1. This Petition was listed for final hearing after the notice for final disposal has been issued in this Writ Petition. The Petition relates to the land bearing Survey No.26/5 (Old) corresponding to Survey No.29/5 (New) admeasuring 26800 sq. meters together with House No.17 admeasuring 353.03 sq. meters constructed thereon situated at Village Katraj, Taluka-Haveli, District – Pune.

2. The Petitioner filed a statement under Sub-section (1) of Section 6 of the Urban Land (Ceiling and Regulation) Act, 1976 ( for short “ULC Act”). By an order dated 13th August 2002 of the Deputy Collector and Competent Authority No.III, Pune Urban Agglomeration, Pune, passed in exercise of the powers under Sub-section (4) of Section 8 of the ULC Act, it was declared that the Petitioner was holding vacant land admeasuring 14,715 sq. meters in excess of the ceiling limit. The said order was amended by a further order dated 17th December 2004 and it was held that the Petitioner was holding the land admeasuring 13,243.50 sq. meters in excess of the ceiling limit. On an Application made by the Petitioner, an order of exemption dated 2nd February 2005 was passed under Sub-section (1) of Section 20 of the ULC Act by the State Government. The said order of exemption was in relation to the land admeasuring 13243.50 sq. meters (for short “the said land”).

3. The case sought to be pleaded by the Petitioner in this Petition under Article 226 of the Constitution of India is that a Draft Development Plan under the provisions of the Maharashtra Regional and Town Planning Act, 1966 ( for short “the MRTP Act”) was published on 30th November 2005 and that in the said Draft Development Plan, a substantial portion of the said land was shown as reserved for various public purposes.

4. The Petitioner made a representation dated 31st December 2007 to the Additional Collector and Competent Authority, Pune Urban Agglomeration, Pune (for short “the Competent Authority”) pointing out that considering the fact that the substantial portion of the said land was under reservation under the Draft Development Plan, it was not possible for her to implement the terms and conditions of the Scheme under Section 20 of the ULC Act sanctioned under the order dated 2nd February 2005 by making construction of dwelling units. The Competent Authority responded by its letter dated 1st January 2008. The Competent Authority informed the Petitioner to surrender the reserved portions of the said land to the Planning Authority in terms of Clause (11) of the order of exemption dated 2nd February 2005 (for short “the said order”) and to implement the Scheme on the balance area. He informed the Petitioner that after surrender of reserved portion of the said land, if nothing remains balance, the prayer made by the Petitioner for cancellation of the said order can be considered.

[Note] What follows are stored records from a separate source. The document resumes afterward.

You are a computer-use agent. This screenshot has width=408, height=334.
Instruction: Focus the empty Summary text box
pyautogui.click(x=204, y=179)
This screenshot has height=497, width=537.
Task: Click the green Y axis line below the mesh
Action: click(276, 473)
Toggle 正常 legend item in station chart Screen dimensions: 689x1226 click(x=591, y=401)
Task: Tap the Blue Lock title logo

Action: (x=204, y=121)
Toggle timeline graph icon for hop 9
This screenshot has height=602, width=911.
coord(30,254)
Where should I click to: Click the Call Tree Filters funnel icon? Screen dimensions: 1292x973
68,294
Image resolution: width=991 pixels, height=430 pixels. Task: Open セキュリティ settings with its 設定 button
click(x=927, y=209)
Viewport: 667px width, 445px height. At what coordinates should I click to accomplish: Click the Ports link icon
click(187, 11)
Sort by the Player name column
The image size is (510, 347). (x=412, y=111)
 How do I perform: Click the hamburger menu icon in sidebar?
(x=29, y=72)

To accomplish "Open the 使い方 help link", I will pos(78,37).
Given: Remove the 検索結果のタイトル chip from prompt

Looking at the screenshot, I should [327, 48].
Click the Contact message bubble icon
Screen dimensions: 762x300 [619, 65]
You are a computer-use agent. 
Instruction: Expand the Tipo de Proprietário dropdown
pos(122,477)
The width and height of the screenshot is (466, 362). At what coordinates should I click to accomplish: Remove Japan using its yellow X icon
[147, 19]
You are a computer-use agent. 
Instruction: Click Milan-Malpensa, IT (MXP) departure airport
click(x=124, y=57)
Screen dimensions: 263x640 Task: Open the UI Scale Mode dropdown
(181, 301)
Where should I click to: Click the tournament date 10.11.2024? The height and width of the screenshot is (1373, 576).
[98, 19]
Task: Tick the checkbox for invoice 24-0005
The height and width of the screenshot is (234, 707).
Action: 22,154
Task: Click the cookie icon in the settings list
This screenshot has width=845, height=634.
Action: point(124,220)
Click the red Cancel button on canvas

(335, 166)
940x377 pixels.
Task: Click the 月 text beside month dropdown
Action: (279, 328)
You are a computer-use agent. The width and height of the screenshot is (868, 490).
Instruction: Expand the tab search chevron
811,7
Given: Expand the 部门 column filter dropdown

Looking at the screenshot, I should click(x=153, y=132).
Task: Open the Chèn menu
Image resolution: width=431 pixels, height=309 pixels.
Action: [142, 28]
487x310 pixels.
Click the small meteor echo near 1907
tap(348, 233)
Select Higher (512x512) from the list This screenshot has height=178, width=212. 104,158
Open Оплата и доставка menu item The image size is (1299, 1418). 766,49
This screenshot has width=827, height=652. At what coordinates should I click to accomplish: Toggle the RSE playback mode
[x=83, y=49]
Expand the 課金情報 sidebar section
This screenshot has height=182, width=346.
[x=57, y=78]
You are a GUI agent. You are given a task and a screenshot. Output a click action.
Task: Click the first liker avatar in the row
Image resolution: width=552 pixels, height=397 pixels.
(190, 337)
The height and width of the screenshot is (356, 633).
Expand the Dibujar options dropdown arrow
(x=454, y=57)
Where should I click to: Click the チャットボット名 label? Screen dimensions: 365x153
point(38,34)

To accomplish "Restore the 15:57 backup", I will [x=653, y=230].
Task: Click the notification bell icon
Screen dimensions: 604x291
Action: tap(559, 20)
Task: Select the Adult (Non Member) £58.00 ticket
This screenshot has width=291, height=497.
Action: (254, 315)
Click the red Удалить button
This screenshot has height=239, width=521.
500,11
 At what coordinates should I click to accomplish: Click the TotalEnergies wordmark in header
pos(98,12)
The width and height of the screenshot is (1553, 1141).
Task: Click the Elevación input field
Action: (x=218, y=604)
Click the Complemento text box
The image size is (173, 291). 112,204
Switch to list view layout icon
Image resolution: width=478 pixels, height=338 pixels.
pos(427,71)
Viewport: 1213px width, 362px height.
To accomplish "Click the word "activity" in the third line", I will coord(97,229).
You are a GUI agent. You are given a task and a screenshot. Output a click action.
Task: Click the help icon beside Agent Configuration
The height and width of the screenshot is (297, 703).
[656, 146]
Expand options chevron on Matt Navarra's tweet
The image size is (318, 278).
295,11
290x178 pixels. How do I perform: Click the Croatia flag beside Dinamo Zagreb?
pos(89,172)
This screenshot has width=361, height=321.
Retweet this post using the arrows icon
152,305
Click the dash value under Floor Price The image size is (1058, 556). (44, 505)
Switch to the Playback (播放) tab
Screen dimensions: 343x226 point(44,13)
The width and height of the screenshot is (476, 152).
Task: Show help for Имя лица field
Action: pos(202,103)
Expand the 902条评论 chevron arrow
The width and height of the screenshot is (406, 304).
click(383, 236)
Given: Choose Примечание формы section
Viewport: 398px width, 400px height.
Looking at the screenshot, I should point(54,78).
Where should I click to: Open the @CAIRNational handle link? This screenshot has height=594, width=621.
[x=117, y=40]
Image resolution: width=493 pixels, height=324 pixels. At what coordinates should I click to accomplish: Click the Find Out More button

5. The Petitioner has relied upon the letter dated 12th January 2009 addressed by the State Government to the Competent Authority by which the Competent Authority was called upon to submit its remarks on the Application submitted by the Petitioner to the State Government. By the letter dated 3rd February 2009, the Pune Municipal Corporation (Planning Authority) called upon the Petitioner to surrender the reserved portions of the said land shown in the Draft Development Plan. The said requisition was made on the basis of the letter dated 1st January 2008 addressed by the Competent Authority.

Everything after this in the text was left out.